Bahkan yang luar biasa bisa menghitung
kekuatan campuran semen satu sak dengan pasir. Untuk kontruksi bahan ngecor
setiap saka. Pernah bapak dikritik sangat pedas dan tajam.
“Pak kalau bangunan proyek
raksaksa ini, semen, besi, tidak standar apa lagi sebagian perlengkapan proyek dijual di pasar gelap. Setiap
malam diangkut truk berisi semen besi bahkan mesin molen dijual. Yang rugi
bukan Negara. Tapi rakyat kecil akan menanggung resikonya, nyawa tebusannya. Bendungan
raksaksa ini bisa jebol. Sebab sistem penggarapannya pakai teori maling teriak
maling, jangankah mutu kualitasnya, hanya keuntungan sesaat dinikmati maling-maling proyek. Bisa
saja satu tahun setelah diresmikan bendungan raksasa jebol. Menenggelamkan
beberapa desa di sekitar bawah bendungan. Itu sama saja dengan pembunuhan
massal, Pak?”
Bapak cuma diam. Hampir seratus persen
proyek raksasa ini bapak yang merancang, menggambar, menganalisa rencana
anggaran belanja. Bahkan sebagai pengawas proyek raksasa ini. Semenjak itu
bapak mulai serius mengawasi semua kegiatan pembangunan proyek tersebut. Ketika
bapak mulai akrab dengan penjual nasi pecel. Bapak mendengar sendiri ocehan
beberapa kuli proyek sambil makan nasi pecel.

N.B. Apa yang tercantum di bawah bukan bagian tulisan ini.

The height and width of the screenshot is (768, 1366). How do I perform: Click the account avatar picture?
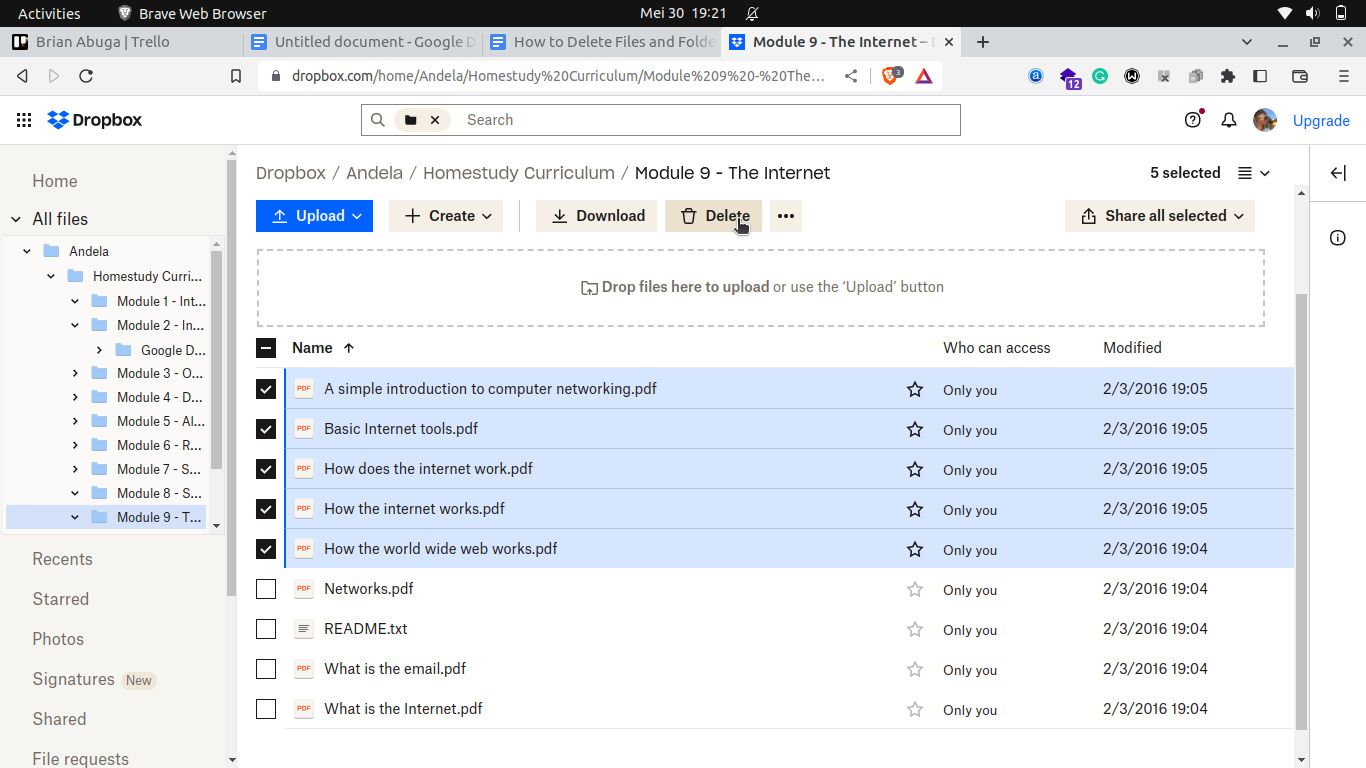tap(1265, 120)
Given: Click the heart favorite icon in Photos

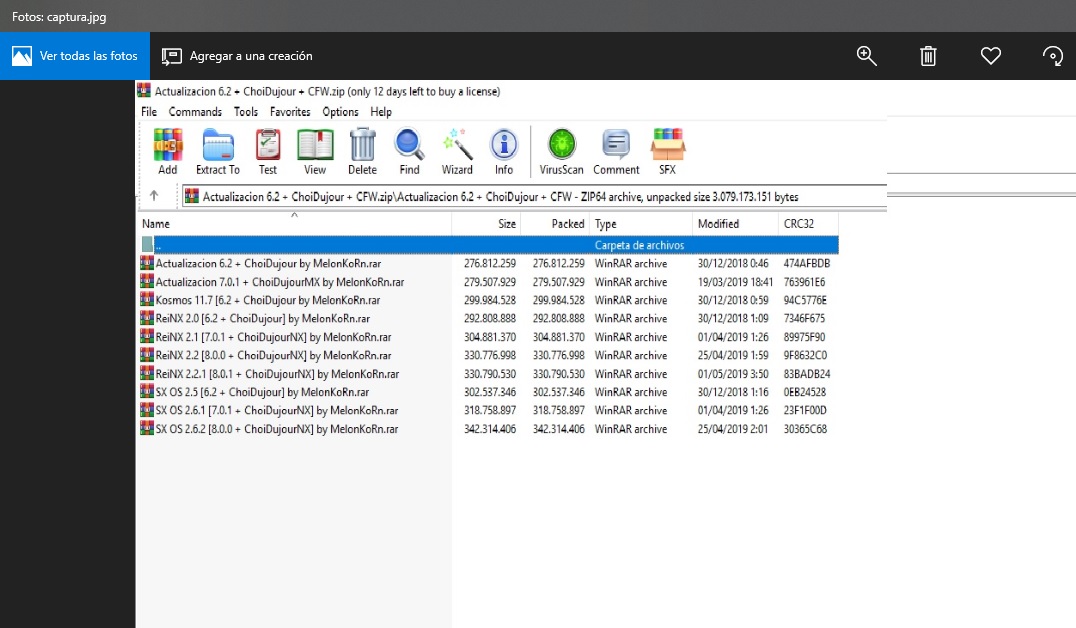Looking at the screenshot, I should (x=990, y=56).
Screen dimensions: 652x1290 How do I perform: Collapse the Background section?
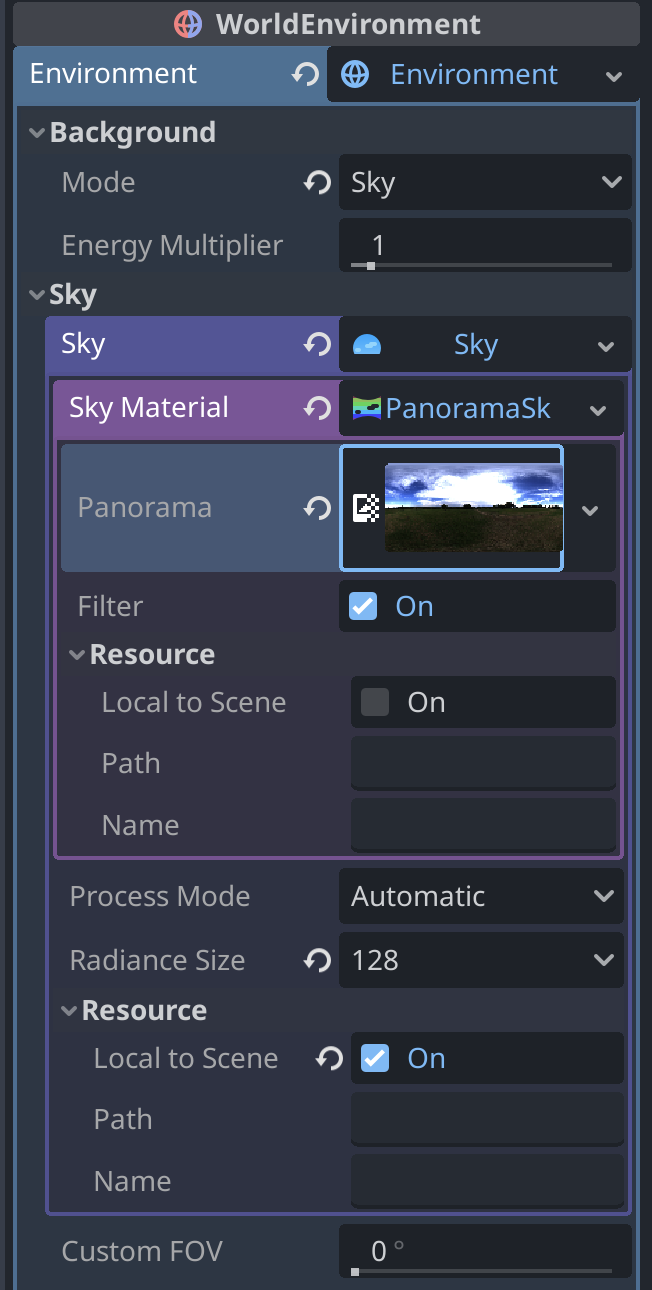[37, 132]
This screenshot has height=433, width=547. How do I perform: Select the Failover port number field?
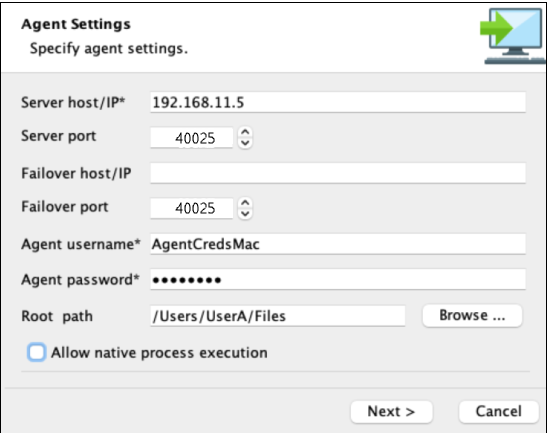click(x=192, y=208)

“Tuu mandor-mandor proyek sekarang pada
berhenti mabuk, berjudi dan main perempuan malam, bahkan akhir-akhir ini mutu
bangunan semakin baik. Sudah tidak ada maling proyek, bagian gudang barang
dijaga ketat, para Satpam juga mulai berhenti mabok judi juga main perempuan
malam, apakah pimpinan proyek sudah ganti ya pak?“ sapa penjual
nasi pecel itu.
Bapak cuma diam sebab penjual nasi pecel
tidak tahu kalau bapak termasuk salah satunya pimpinan proyek raksasa tersebut.
Bapak semakin gila ingin rasanya selalu dekat dengan penjual nasi pecel itu.
Bukan bentuk tubuhnya yang sintal. Buah dadanya padat tegak maju ke depan. Pantatnya
gempal. Juga wajahnya yang manis. Tapi kecerdasan otaknya yang bikin bapak klepek-klepek
di depannya”.
“Begitu Mas.“
“Terusnya gimana Bapak?“
“Sebentar bapak buang air kecil dulu Mas.“
“Ya ya Bapak,” jawabku semakin
penasaran dengan cerita bapak Suherman.